*** Opening SUPPLIED DATA ***

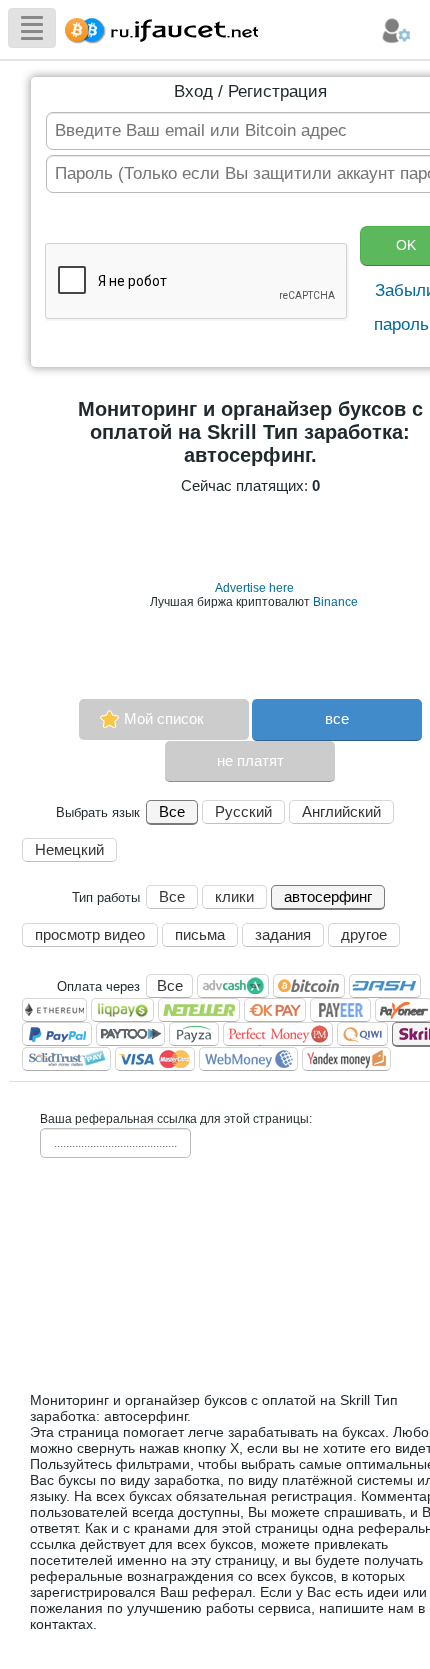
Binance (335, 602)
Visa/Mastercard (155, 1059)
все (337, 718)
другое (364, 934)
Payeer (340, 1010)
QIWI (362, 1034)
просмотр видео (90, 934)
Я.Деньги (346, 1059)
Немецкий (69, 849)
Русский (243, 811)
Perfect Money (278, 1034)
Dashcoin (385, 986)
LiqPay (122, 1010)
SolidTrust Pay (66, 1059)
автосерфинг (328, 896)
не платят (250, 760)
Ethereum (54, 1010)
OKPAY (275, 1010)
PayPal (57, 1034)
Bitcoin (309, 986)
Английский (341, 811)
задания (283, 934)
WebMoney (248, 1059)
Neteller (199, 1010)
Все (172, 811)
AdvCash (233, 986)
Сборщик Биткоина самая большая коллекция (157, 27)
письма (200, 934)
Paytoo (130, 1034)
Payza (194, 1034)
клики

*** Closing SUPPLIED DATA ***

PROMPT — Repeat, exactly and in full, all records above, but include no pictures.

FINISHED TASK —
Binance (335, 602)
Visa/Mastercard (155, 1059)
все (337, 718)
другое (364, 934)
Payeer (340, 1010)
QIWI (362, 1034)
просмотр видео (90, 934)
Я.Деньги (346, 1059)
Немецкий (69, 849)
Русский (243, 811)
Perfect Money (278, 1034)
Dashcoin (385, 986)
LiqPay (122, 1010)
SolidTrust Pay (66, 1059)
автосерфинг (328, 896)
не платят (250, 760)
Ethereum (54, 1010)
OKPAY (275, 1010)
PayPal (57, 1034)
Bitcoin (309, 986)
Английский (341, 811)
задания (283, 934)
WebMoney (248, 1059)
Neteller (199, 1010)
Все (172, 811)
AdvCash (233, 986)
Сборщик Биткоина самая большая коллекция (157, 27)
письма (200, 934)
Paytoo (130, 1034)
Payza (194, 1034)
клики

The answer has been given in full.